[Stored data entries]
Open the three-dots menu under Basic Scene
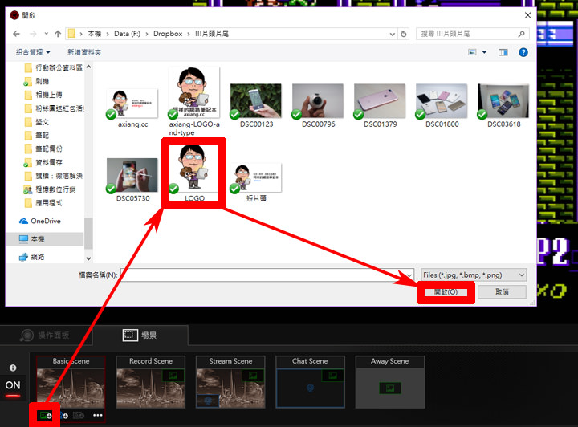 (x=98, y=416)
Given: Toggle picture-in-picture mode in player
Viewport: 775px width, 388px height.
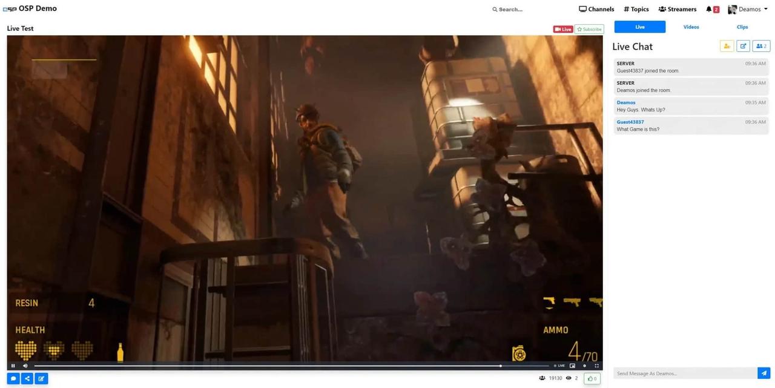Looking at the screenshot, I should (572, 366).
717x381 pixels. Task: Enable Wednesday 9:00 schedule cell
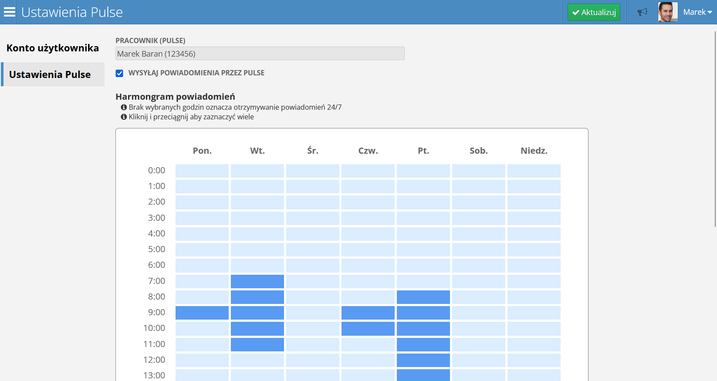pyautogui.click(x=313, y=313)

Your task>
What you write should match the entries exactly, except that the pictures are dropped.

Response to this task>
Open the three-dots menu under Basic Scene
 (x=98, y=416)
Given: Toggle picture-in-picture mode in player
Viewport: 775px width, 388px height.
Looking at the screenshot, I should (572, 366).
717x381 pixels. Task: Enable Wednesday 9:00 schedule cell
pyautogui.click(x=313, y=313)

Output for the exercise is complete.